If you do that, you can play spontaneously without thinking. Thinking has to leave and just being in the now has to be the object of your desire. If you can get into the moment, then you can express yourself and let that expression come from some place in your subconscious because if you’re thinking, you’re behind it. If you’re thinking, then you’re in the past. That also means not being in the future, not thinking about what you’re going to do after you do this. The idea is to be in the moment and the now. You are just there and it’s happening spontaneously.
If you get in the groove and you’re in the moment, you get into that zone and then you’re connecting. Connections are the whole thing. Without connections, you’re just beating shit up. [Laughs.]
That reminds me, in the section on power, you frame power as spirit. Once again, that’s not the way that I would have thought about it, but it makes so much sense.
It’s commitment, which is what that meant. It’s how you commit, let’s say, to the beat. That’s power. If you just hit the drum, that’s one kind of drumming. The other is deep drumming where you commit completely to that and you put everything you have spiritually into it—not just power-wise, but your whole intent. You commit totally in that moment, and you can’t go back. That’s when you enter the spiritual world, the deep drumming world.
You can say the same thing for any of these guys, whether it’s Ronnie Lott or Jack Nicklaus. Ronnie Lott thinks right through you. Just like when I hit the drum, I’m thinking of the other side. Sometimes I don’t hit just the drum head. My thought goes through the drum, into the drum and out the other side of the drum because that’s commitment. That’s what all of these rhythm masters are saying. If you don’t have that connection, that commitment, then whatever you’re doing is lite—whether it’s drumming lite or music lite.
That section of the film reminded me of a story Zakir Hussain told me about a 96-hour jam at your barn. He fell asleep in the middle, then woke up and jumped back in. What are your recollections of that?
The idea was for the 14 of us in Diga Rhythm Band to do that for four days and nights. When I met Zakir, we made that record Diga and we got all of the percussionists at my barn and we went for that long. I didn’t sleep, but also I had some great Owsley acid. [Laughs.] Zakir doesn’t do acid, so maybe he went to sleep.
You always had to have an instrument in your hand, even when you went to the bathroom. You had to keep a groove because you could hear the groove from the bathroom. So that was part of the rules. You’d play a tambourine if you were in the bathroom. We played in duets, trios, quartets and then the whole band for a while. Some people fell asleep for an hour, but the groove continued for four days and nights.
Did you ever revisit that or did you get whatever you needed out of that experience and now it’s inside you?
I took a lot from that and I never did it again. It was monumental. That was endurance. Once you know that you can do it, you can do it again because it’s doable. Just like what Ronnie Lott says in the movie—it’s doable.
Zakir is used to those things.

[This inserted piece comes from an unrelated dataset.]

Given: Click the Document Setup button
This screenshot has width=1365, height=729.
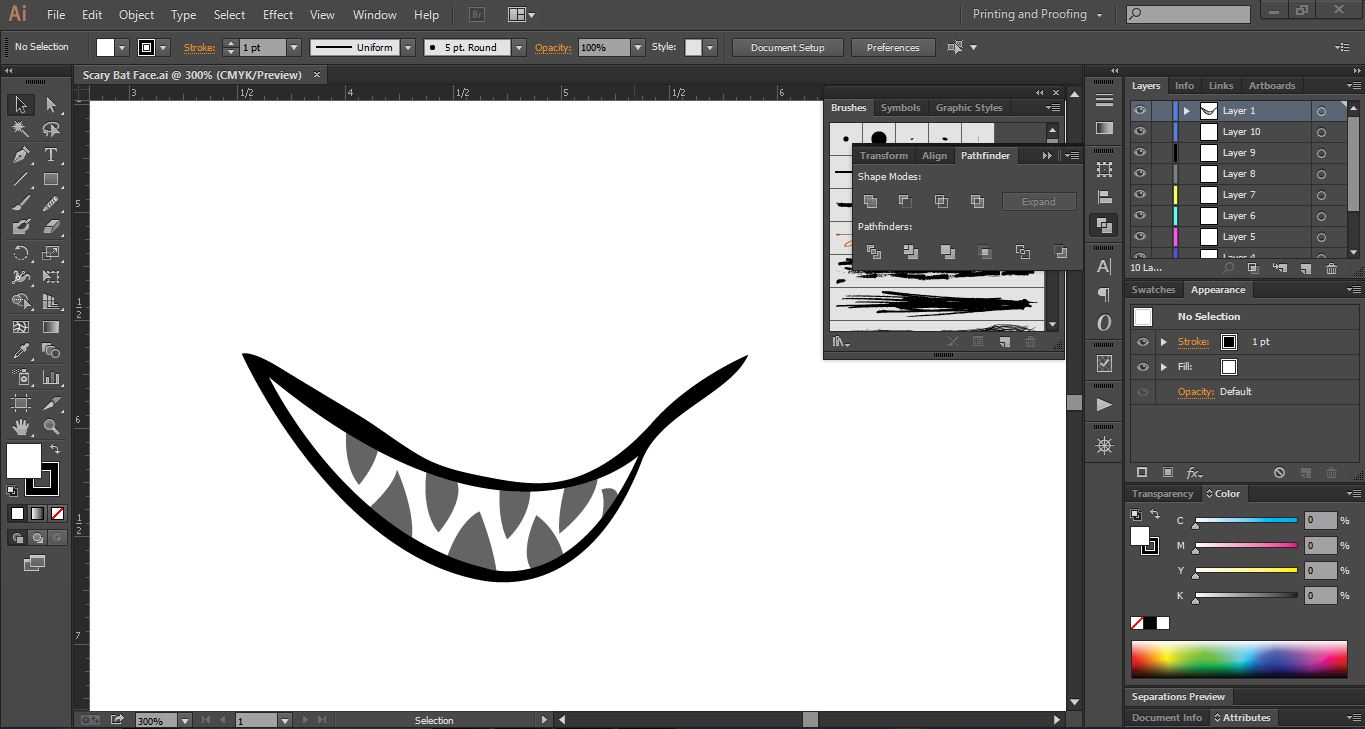Looking at the screenshot, I should click(787, 47).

He calls them chillas—where he goes away and he plays for days. He’ll be isolated playing the drum, and he’ll start hallucinating and having visions. That’s a spiritual thing he’ll do where he’ll also see his guru and his guru’s guru, and so forth.
They go to these chillas and perform chillas when they’re young. Then you take that with you your whole life. This was our American version of a chilla.

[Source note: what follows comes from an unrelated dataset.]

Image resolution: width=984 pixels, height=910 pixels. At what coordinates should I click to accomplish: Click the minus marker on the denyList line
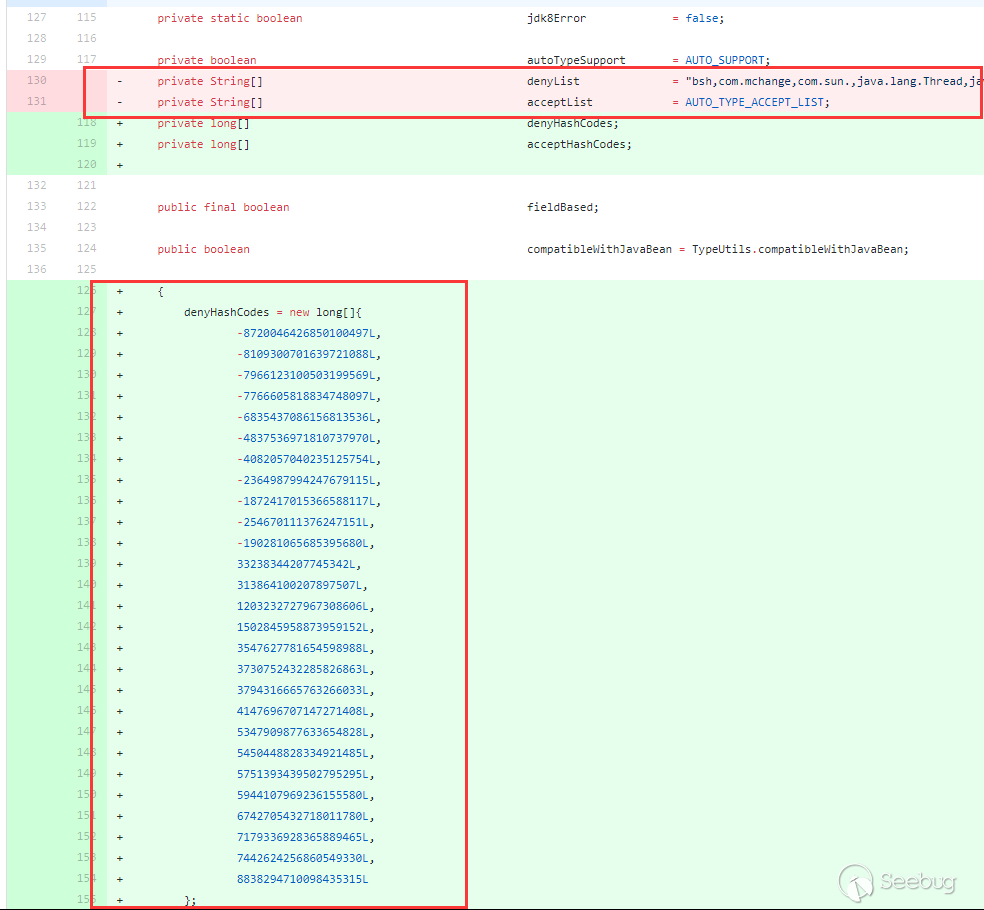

I remember the feeling and I know I could do it again if I had to do it. I’ve never done it, though. I’ve been up longer than four days and four nights, but I haven’t played for four days and four nights. That was the only time I ever did it. It was in the early ‘70s.
You mentioned that Bob Cousy was one of your early heroes and then you finally spoke with him for this film, many decades later. How did all that come about?

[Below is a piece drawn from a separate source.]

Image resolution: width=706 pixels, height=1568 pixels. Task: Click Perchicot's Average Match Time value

When I was a kid, I used to watch TV with my grandfather. It was in black and white and there were a couple of stations that were only on for a few hours at most each night. Two of the things that were on were boxing and basketball. I don’t know if football was on TV then, but I remember boxing and basketball.
That’s when I first saw Cousy. I didn’t know anything about basketball. I knew playground basketball but Cousy was different. This was an art form. He was the godfather of modern basketball. He’d be making plays, running the ball and making these passes behind his back— just like a lot of what happens now in modern basketball.
So he was my first sports hero. I didn’t call what he did the art of basketball, but it did not go unnoticed. He was singular. I don’t remember anybody else from when I was younger doing anything like that except Bob Cousy.
Then I found out that Cousy was alive and kicking—he’s in his mid-90s. I called him and he was brilliant. It was a soulful, soulful talk. He was so full of life and energy. He was very sharp and it was a wonderful interview.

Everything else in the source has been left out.